Tennessee has joined a growing list of states drawing a hard line between big tech’s energy appetite and the wallets of everyday utility customers. Governor Bill Lee signed HB 1847 into law last month, blocking utility companies and municipalities from passing data center electricity and infrastructure costs onto the general public.
The bill was sponsored by Republican Senator Brent Taylor of Memphis and State Representative Ed Butler of Rickman County. It sets a clear threshold: any data center pulling more than 50 megawatts from the grid must cover all costs tied to that demand, including any infrastructure upgrades or grid expansion needed to support it.

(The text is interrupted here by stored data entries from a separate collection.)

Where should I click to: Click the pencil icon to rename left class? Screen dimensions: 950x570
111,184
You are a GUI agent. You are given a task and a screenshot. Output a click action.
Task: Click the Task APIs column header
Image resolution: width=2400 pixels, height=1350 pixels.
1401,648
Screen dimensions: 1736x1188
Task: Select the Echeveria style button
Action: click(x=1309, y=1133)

Ratepayers and local governments are off the hook.
The legislation came into sharper focus because of xAI’s footprint near Memphis. The company’s first facility, Colossus 1, holds the title of the world’s largest supercomputer. Its second, Colossus 2, is set for a half-billion dollar expansion. Residents across the country have raised concerns that data centers drive up local electricity costs almost immediately after coming online, and Tennessee lawmakers responded.
Tennessee is not alone. According to lobbying research firm Multi State, roughly one-third of all energy policy bills related to data centers passed this legislative cycle include ratepayer protection provisions that require data centers to fully fund their energy demand and any related grid work.
Florida’s SB 484 mirrors Tennessee’s 50-megawatt threshold. South Dakota set its limit at 10 megawatts, Nebraska at 20. Alabama set the highest bar at 150 megawatts, but goes a step further by requiring data center contracts to actively benefit other retail utility customers. South Dakota’s SB 135 also requires power companies to maintain separate terms for data centers and ensures those facilities pay up any time their usage materially reduces the grid’s available capacity.
As AI infrastructure buildouts accelerate across the country, state legislatures are moving to make sure the financial weight of that growth lands on the companies driving it, not on residents who had no say in where those facilities were built.